As I remarked to my friend at the time, if the fading lights of the RIAA and the Grammy marquees tell us anything, it is that they are beats that the West ignores at its own peril.


  1. Shit, Marty, did you really need to use all those words when you simply could have said "that tranny sucks!" instead?

  2. Marty's a bit of a douche for not mentioning that Dana Internationale is a tranny. "She" looked all sexy 'n' interesting in that video (very good plastic surgeons, one supposes) and I was going to make an effort to jerk it to "her" later in the evening. Then I remembered that this is the internet and was wise enough to look up The Truth (trademark) before any five-knuckle shuffling occurred. So thanks for nothing, Marty, you putz. You almost made me look like an idiot and feel like a homo.

    PS: just for argument's sake, let's say I'm at a club and meet Dana for real and, to cut to the chase, "she" ends up blowing me in one of the bathroom stalls. Does that still make me gay for not knowing that it's a guy who's working the hummer magic on me? Just wondering because I actually take these sort of instances kind of seriously when they happen.

  3. Marty's just pissed off because the last couple of weeks haven't been very good to him. First, New Republic's campaign to smear Andrew Sullivan as an anti-Semite bombed miserably, with numerous other bloggers (including Sullivan's foes) coming to his defense and stating that the anti-semitic labelling against him was all garbage; Sullivan's kind of a gay version of the drill sargeant from "Full Metal Jacket" these days anyway, in that he now hates everyone on the left and right equally.

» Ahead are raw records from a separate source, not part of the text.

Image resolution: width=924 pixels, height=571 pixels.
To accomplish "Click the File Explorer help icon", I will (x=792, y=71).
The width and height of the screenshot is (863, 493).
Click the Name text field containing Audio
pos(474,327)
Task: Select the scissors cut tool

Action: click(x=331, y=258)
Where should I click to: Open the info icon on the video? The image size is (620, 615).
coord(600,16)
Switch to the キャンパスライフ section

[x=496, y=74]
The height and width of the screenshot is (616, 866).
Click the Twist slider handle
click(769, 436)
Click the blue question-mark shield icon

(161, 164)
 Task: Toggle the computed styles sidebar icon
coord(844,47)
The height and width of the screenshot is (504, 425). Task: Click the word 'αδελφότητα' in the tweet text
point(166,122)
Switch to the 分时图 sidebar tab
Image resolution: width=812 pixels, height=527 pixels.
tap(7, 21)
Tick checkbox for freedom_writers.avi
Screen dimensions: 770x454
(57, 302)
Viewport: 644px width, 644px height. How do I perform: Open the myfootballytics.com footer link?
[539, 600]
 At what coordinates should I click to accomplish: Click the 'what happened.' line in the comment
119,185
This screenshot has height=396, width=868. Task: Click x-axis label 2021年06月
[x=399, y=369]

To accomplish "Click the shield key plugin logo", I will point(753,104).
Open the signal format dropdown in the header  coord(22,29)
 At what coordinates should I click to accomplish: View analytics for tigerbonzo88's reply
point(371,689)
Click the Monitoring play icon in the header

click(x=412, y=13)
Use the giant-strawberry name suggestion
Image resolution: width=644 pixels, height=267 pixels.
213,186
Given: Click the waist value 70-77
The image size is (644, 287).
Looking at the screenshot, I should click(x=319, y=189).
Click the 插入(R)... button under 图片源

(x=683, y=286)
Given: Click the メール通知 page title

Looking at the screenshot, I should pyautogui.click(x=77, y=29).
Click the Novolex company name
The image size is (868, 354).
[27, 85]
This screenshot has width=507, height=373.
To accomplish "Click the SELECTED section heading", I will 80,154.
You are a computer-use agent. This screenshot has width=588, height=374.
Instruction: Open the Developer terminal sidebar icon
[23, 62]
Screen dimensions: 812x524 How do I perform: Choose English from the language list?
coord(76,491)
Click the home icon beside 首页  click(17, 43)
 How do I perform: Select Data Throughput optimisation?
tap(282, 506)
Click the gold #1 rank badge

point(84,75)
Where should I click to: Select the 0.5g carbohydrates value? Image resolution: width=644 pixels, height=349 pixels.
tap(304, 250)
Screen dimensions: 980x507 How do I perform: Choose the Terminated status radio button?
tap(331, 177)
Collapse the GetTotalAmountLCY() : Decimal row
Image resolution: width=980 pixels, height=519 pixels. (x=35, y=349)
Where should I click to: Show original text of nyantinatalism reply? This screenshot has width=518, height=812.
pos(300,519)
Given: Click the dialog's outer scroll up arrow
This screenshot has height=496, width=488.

    Second, Marty Googled "Trannies Of The Levantine Coast", totally misunderstood the sales pitch, booked a tour with them, and came back home just a tad horrified. Coming back from vacation with a bleeding rectum probably didn't do too much to help out his disposition either. I can see this last trauma staying with him for a while, because if the same thing happened to me I know I'd be freaking the shit out for a long time afterwards too. Not all Jewish trannies are as nice and polite as Dana Internacional.